As it happened, the 22 September mission was delayed, and the mutineers had to wait until 5 October before having an opportunity to carry out the plan.
TB 11 sailed from Sibenik for what was should have been a routine mission – she was scheduled to meet a German U-Boat, coming from Pola, and guide it to Kotor –, but once on the open sea, the mutineers’ plan started to unfold. While the officers were away from their cabins, Donat entered the cabins and stole all their handguns; none of them noticed that the weapons were missing when they went to sleep, a few hours later. The mutineers waited until the officers and most of the Austrian members of the crew were asleep, then took action; firstly the two chief helmsmen, both of whom were Austrian, were locked in their cabins, then Brkl, Petrla, Gvodzic and Tursic stormed into the officers’ cabins, guns in hand, and locked them up as well. Meanwhile, Donat and others did the same with the Austrian sailors. Finally, the off-duty firemen were imprisoned in their own room, where they were sleeping, by training a torpedo tube so that it would block the hatch. All was over within a few minutes: there was no resistance, and nobody was harmed; the engineering crew on duty below did not even notice what had happened. Armed sentries were posted in front of the cabins.
Then,
TB 11 made for the Italian coast. The mutineers were well aware that being caught would result in their immediate execution, and had prepared scuttling charges: if the Austro-Hungarians would find out about the munity and manage to intercept the ship, they would release the prisoners and then scuttle the ship, going down with her, rather than face the gallows. Fortunately, these extreme measures were not needed. All went smoothly, and after some hours
TB 11 spotted the Italian coast, near Potenza Picena; the Austro-Hungarian flag was hauled down, and the tablecloth of the officers’ mess was raised as an improvised white flag. The ship and its crew were then taken into custody by the Italians; the mutineers were separated from the others, who became prisoners of war, and were interned with other Austro-Hungarian deserters first in Sulmona, Abruzzo, and later in Servigliano, Marche. Some of the Czechs in the crew eventually joined the Czechoslovak Legion fighting on the Italian Front alongside the Italian Army, whereas in 1918 Francesco Donat became part of a commission tasked with the assistance of Italians from Trentino and the Julian March (then part of the Austro-Hungarian Empire) who defected to Italy.

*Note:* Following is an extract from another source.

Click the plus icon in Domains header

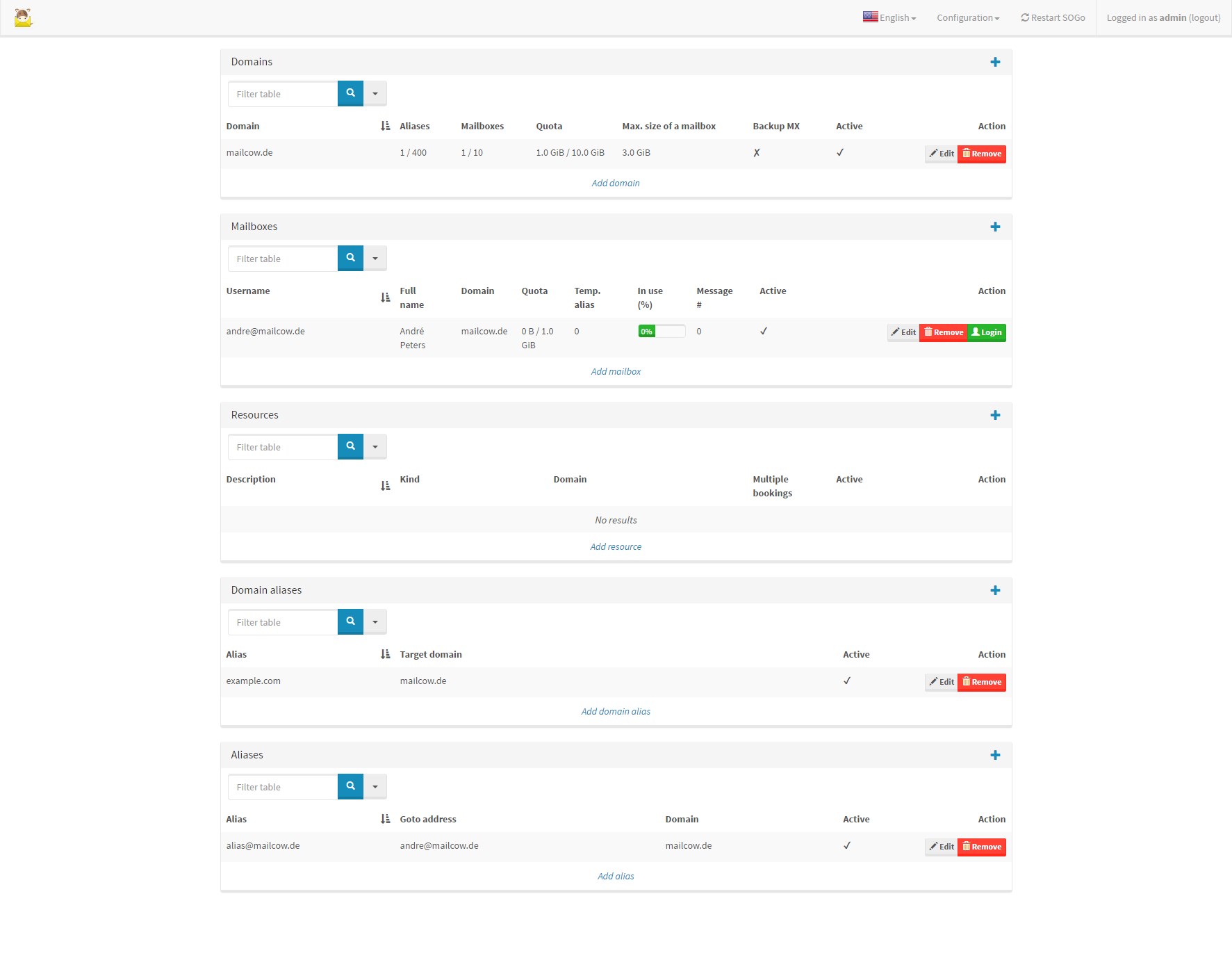pos(995,63)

Taken to Ancona and then to Venice, on 28 October 1917
TB 11 was commissioned into the Regia Marina and renamed
Francesco Rismondo, after a Dalmatian Italian who had volunteered for the Italian Army in 1915 and had been executed by the Austro-Hungarians after capture (or had been killed in an escape attempt, what really happened is not clear); she went on to serve as uneventfully as before, now under Italian flag. Initially assigned to the 15th Torpedo Boat Squadron in Taranto, tasked with coastal defense, she was later transferred to La Spezia, where she was used in the testing of a new torpedo. The Italian authorities, in order to prevent reprisals against the families of the mutineers, did not disclose the news of the defection until after the end of the war. In February 1920,
Rismondo was deprived of her armament and turned into a lighthouse service vessel, stationed in the Tuscan Archipelago. In December 1921 she was laid up in La Spezia, and on 29 November 1925 she was decommissioned and subsequently sold for scrap.
After the war, Francesco Donat became a civilian employee at the Pola Naval Base; he kept this job for twenty-four years, till 1943, when the Germans dismissed him after the Armistice of Cassibile and their occupation of Istria (allegedly as a belated reprisal for his 1917 defection). In 1947, with the annexation of Istria by Yugoslavia and the Istrian exodus, Donat left forever his native land and moved to Apulia, where he found work at the Taranto Naval Base. After retiring in the 1950s, he moved to Rome and died there in 1970, aged eighty-two.